A chain of length d lies on a table, $d/4$ of it hangs loose on the side of it. Friction coefficient is 0.2. It is released and begins to slide. What is the final velocity with which it falls of the table?
My attempt:
$Wf = \bigtriangleup Ug = – \int_0^{0.75d} \! \mu_k g \frac{m}{d}(\frac{d}{4}+x) \, \mathrm{d}x = -0.4687\mu_k mgd$
Which is the change and loss in energy during the slide. My plan was to equate the initial gravitational potential energy to the final kinetic energy plus the energy lost from friction (calculated above), however there is no way to define the friction for the rope since it has two parts, with apparently distinct potential energies. Is there another way to do it?
Best Answer
The conceptual problem seems to be
Don't worry about the "distinct potential energies". You can just compute the gain in potential energy for each part separately. For the bit already hanging down, as the rope slides by a certain distance, the center of mass moves by that same distance. For the bit of rope that starts off horizontal, when the last part goes over the edge its center of mass has moved half as far.
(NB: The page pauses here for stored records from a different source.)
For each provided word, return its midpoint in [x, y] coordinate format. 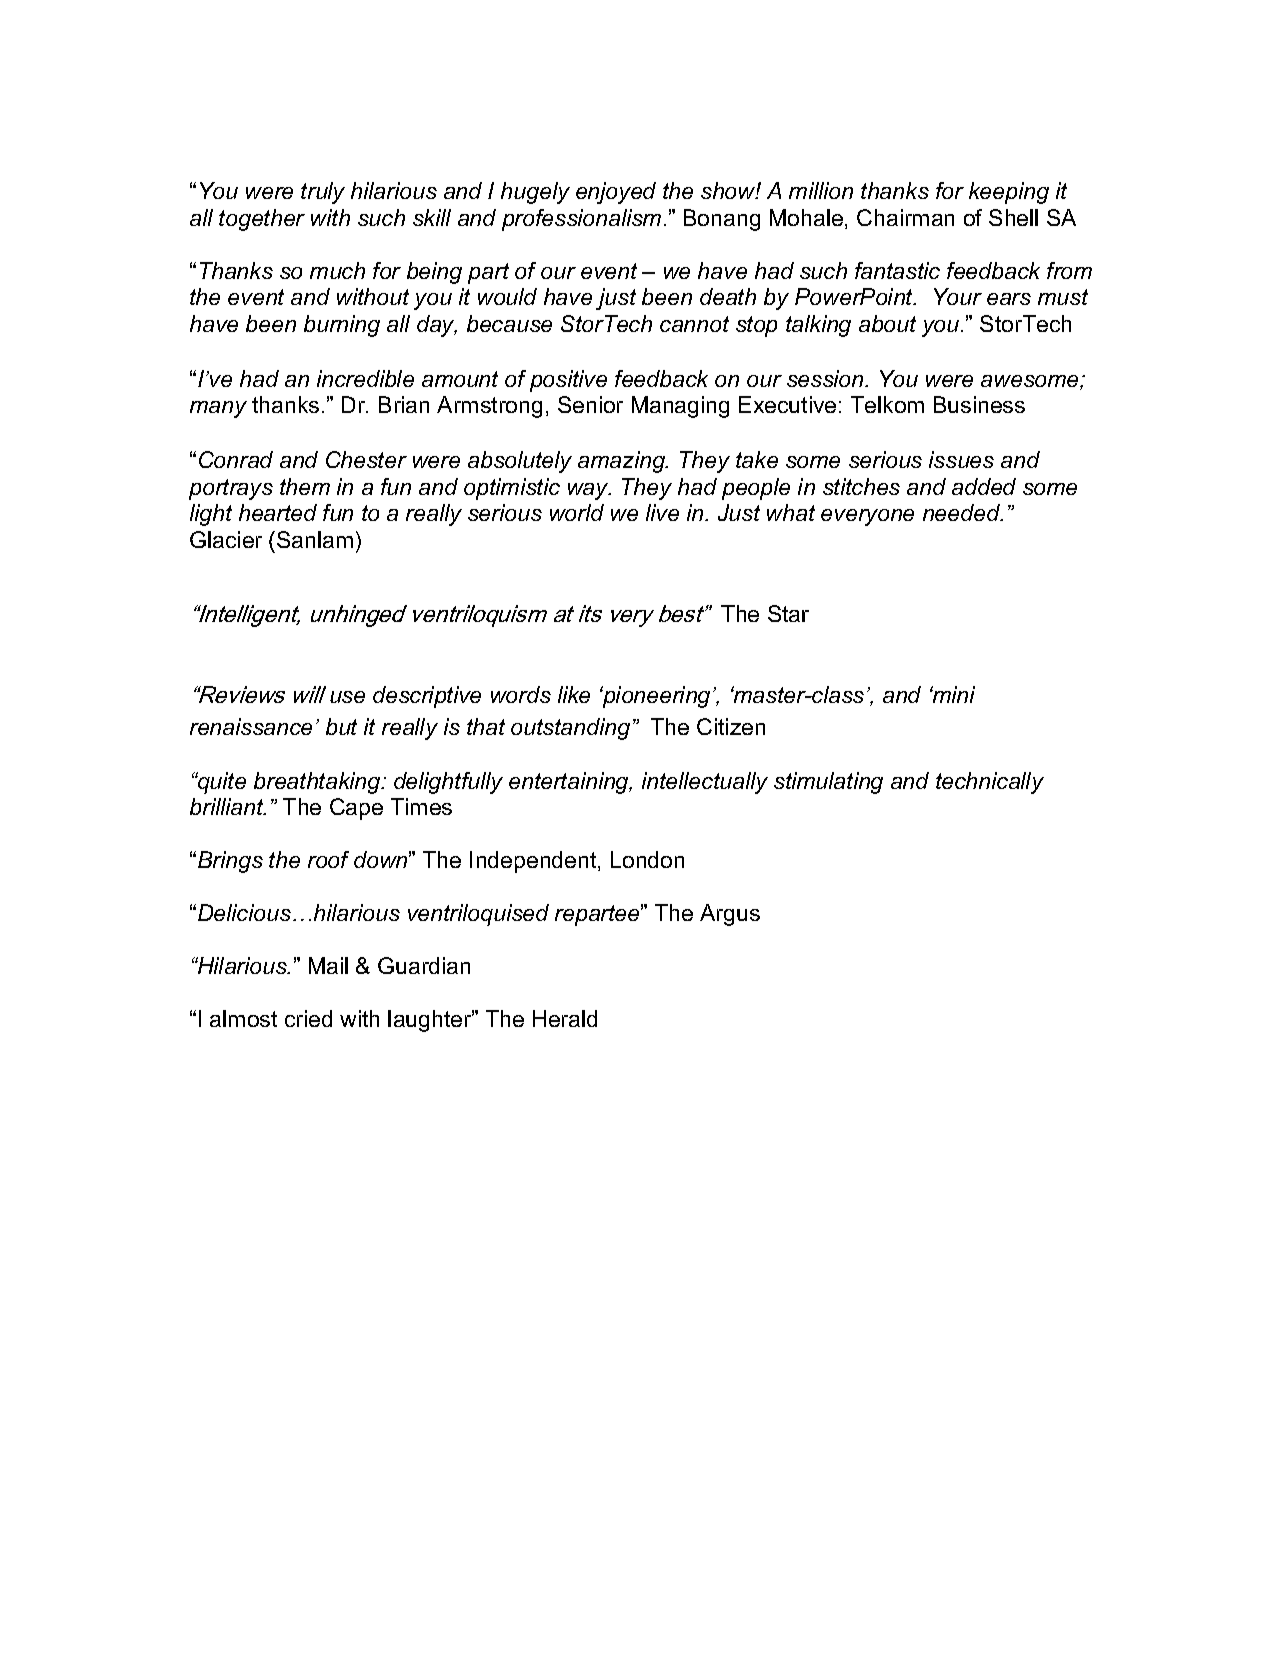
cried [308, 1018]
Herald [565, 1018]
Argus [730, 915]
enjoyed [616, 193]
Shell [1013, 217]
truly [323, 193]
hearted [278, 512]
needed [963, 512]
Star [788, 613]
That leaves the calculation of the work done by friction. If you consider your chain like a train with lots of cars, then for each car in the train you can consider the work done due to friction. In other words - for an infinitesimal element $d\ell$ that starts out at a distance $x$ from the edge, the force of friction is $\mu \frac{d\ell}{L} m g$ and the work done is $F \cdot x$.
Summing the work for all these elements will give you the total work done. That is a simple integral.
In the spirit of "homework like questions", I will leave you with these hints.